Он шел по правой стороне Невского, оставив позади клодтовских коней, и внезапно почувствовал, что обтекающая с боков толпа как-то замедлила быстрый шаг. Не очень полагаясь на зрение, свою ловкость и сообразительность, Константин Петрович инстинктивно остановился у фонарного столба, и тут же какой-то мальчишка в напяленном до ушей картузе всучил ему с десяток скрепленных листков.

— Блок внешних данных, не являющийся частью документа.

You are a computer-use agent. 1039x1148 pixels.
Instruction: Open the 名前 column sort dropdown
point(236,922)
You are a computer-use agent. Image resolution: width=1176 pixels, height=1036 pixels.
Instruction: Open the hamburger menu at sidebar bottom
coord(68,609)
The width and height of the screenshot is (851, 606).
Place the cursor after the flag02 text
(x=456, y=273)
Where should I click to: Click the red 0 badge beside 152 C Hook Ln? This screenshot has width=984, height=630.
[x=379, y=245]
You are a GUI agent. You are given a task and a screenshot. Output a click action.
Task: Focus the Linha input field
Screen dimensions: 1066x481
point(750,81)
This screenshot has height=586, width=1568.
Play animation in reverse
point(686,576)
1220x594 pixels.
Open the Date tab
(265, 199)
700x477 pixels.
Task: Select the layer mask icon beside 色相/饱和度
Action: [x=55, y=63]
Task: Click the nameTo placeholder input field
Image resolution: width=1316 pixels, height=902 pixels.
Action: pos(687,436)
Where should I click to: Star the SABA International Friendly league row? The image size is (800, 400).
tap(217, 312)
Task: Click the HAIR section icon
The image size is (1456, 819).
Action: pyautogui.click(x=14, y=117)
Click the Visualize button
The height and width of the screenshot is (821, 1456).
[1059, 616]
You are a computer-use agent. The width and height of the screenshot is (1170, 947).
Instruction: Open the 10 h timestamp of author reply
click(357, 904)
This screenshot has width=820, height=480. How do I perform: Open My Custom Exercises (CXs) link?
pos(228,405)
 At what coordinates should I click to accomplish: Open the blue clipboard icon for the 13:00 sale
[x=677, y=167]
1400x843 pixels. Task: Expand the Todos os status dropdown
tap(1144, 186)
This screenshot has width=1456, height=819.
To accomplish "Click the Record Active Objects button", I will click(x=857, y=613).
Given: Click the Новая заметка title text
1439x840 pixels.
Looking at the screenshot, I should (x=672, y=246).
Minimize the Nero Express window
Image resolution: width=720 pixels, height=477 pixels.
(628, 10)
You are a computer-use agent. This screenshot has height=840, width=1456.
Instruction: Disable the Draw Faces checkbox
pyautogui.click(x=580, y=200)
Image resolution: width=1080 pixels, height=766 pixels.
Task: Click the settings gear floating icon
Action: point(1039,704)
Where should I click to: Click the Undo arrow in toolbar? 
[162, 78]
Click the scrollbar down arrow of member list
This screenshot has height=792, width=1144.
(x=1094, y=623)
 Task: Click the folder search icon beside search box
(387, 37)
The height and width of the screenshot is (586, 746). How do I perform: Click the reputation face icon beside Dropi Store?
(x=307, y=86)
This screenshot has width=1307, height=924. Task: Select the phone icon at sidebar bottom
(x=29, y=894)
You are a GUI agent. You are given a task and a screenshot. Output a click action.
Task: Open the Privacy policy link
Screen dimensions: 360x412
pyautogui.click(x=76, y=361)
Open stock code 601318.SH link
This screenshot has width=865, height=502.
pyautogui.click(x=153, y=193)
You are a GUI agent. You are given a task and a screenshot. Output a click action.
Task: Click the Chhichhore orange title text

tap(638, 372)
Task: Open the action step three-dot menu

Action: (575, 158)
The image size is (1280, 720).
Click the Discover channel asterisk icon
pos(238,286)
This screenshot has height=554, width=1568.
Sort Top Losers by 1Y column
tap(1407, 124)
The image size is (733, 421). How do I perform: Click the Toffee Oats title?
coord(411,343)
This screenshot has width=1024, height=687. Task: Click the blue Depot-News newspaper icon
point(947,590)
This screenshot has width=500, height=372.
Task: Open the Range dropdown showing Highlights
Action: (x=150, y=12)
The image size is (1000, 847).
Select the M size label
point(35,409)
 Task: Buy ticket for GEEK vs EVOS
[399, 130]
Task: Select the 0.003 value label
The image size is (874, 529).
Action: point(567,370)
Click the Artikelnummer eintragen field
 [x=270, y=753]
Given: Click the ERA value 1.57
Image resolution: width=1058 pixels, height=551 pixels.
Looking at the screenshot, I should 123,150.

Победоносцев уже знал, что на улицах разбрасывают прокламации от имени вряд ли существующей организации «Молодая Россия». Подметное обращение получили и граф Шувалов, и в Зимнем, и в разных министерствах, и в Государственном совете, и в Святейшем синоде, и в Сенате. Пачку прокламаций обнаружила полиция у подножия фальконетовского Петра. Кто-то перебросил ворох разлетевшихся белых галок через ограду сада Михайловского дворца. Да где только прокламации не отыскивались! Даже в модных лавках Гостиного Двора, в Екатерингофе, на Черной речке и на кладбищах.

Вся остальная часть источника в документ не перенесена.